No... What I'm saying is that in 4E, the challenge level of encounters take into account an assumed bonus to attack, damage, saves and AC, which is calculated according to a formula derived by the game designers and is provided in the standard game by three basic magic items, but could practically be provided for by any other method you could possibly imagine -- heroic skill, adventurous virtue, luck, grace of the gods, guardian spirits, whatever. Changing the vehicle for those bonuses is a house rule, yes, but it's purely a "fluffy" stylistic houserule that has no impact on the mechanics of the game whatsoever. By this means, you eliminate the "dependence" on carrying magic items, since secondary magic items are factored into the challenge level of enounters and can therefore be left out entirely.

3rd Edition, on the other hand, assumed a particular monetary value of magic at each level without regard for what type of magic items were being used.

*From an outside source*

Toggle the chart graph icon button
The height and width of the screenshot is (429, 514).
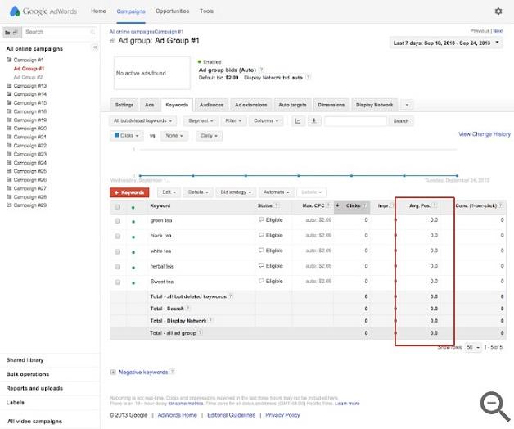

There was simply no way to divorce magic items from challenge level calculations.

4th Edition makes it easy... Just ignore secondary magic items, and change the source of the bonus that normally comes from primary magic items. It's trivial.

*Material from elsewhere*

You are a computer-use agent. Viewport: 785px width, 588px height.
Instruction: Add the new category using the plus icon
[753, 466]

4E may not be specifically designed to play without magic items, but the designers seem to be making it excessively easy to make that adjustment.


At any rate the point to my earlier response had nothing to do with houseruling, but the fact that there is a difference to requiring magic items (3E), and requiring a bonus to certain stats (4E)... In the standard rules, the required bonus is normally granted by magic items, but it doesn't have to be. So long as the assumed bonus still exists, magic items can be eliminated.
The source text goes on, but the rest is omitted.